WHAT YOU WILL DO
Please list every option given to aomenc in the test command of the commit note below, along with its value.
-- Start of EXCERPT TO READ --
Refactor dist_block
1. Split dist_block to dist_block_tx_domain and
dist_block_px_domain.
2. Move the calculation of block_sse to the outside of
tx_type loop, avoid call pixel_diff_dist repeatedly.
3. For encoder, about 0.3% faster shows by encoding
15 frame of city_cif ( 405627 ms -> 406840 ms)
a) gcc (Ubuntu 5.4.0-6ubuntu1~16.04.9) 5.4.0 20160609
b) CPU: Intel(R) Core(TM) i5-4590 CPU @ 3.30GHz
c) Config cmd
cmake ../ -DENABLE_CCACHE=1 -DCONFIG_LOWBITDEPTH=1
d) Test cmd:
./aomenc --cpu-used=1 --end-usage=vbr \
--target-bitrate=600 --limit=15
Change-Id: I1d179f4e4cb750c682a012b1a24513f41b0f2875
diff --git a/av1/encoder/rdopt.c b/av1/encoder/rdopt.c
index c6884f5..bcc0eb0 100644
--- a/av1/encoder/rdopt.c
+++ b/av1/encoder/rdopt.c
@@ -1898,32 +1898,30 @@
// Compute the pixel domain distortion from diff on all visible 4x4s in the
// transform block.
-- End of EXCERPT TO READ --
-- Start of INFORMATION SUPPLIED --
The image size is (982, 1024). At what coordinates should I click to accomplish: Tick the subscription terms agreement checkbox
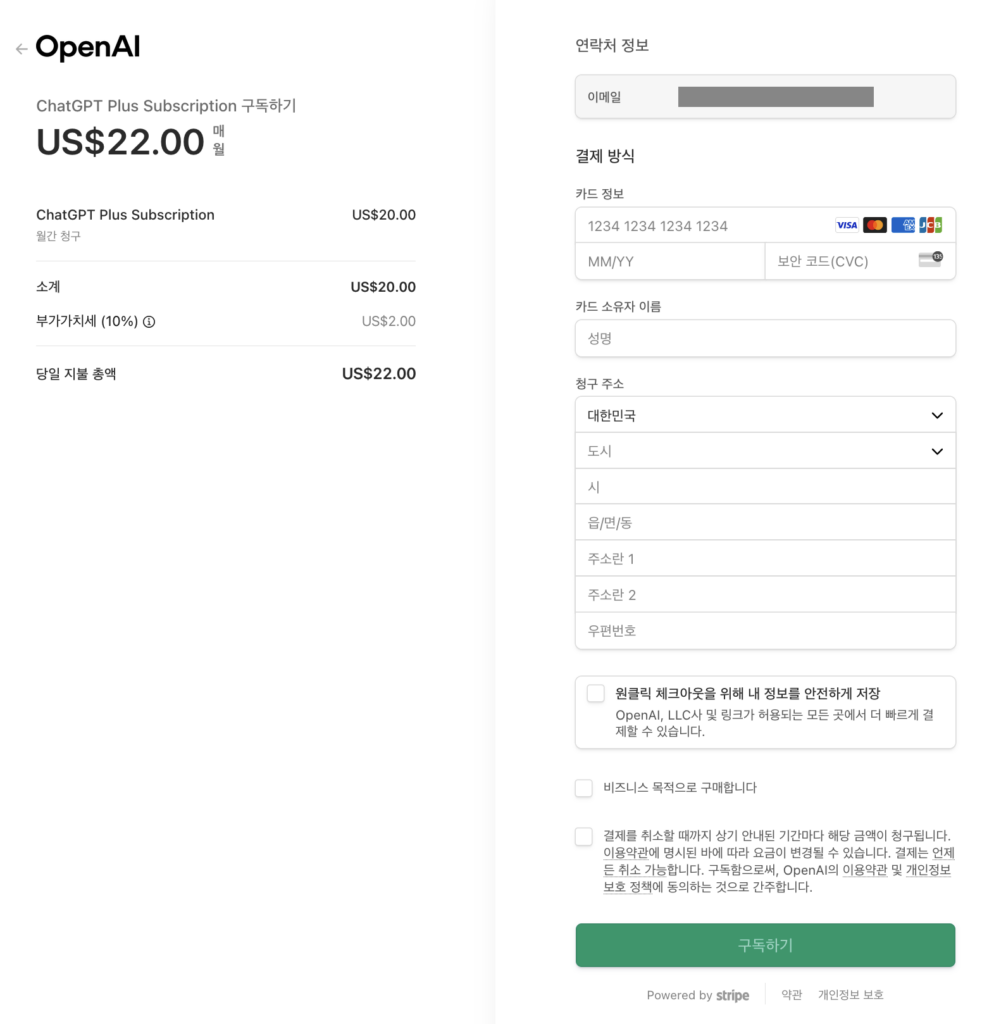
-- End of INFORMATION SUPPLIED --
SOLVED PROBLEM
--cpu-used=1
--end-usage=vbr
--target-bitrate=600
--limit=15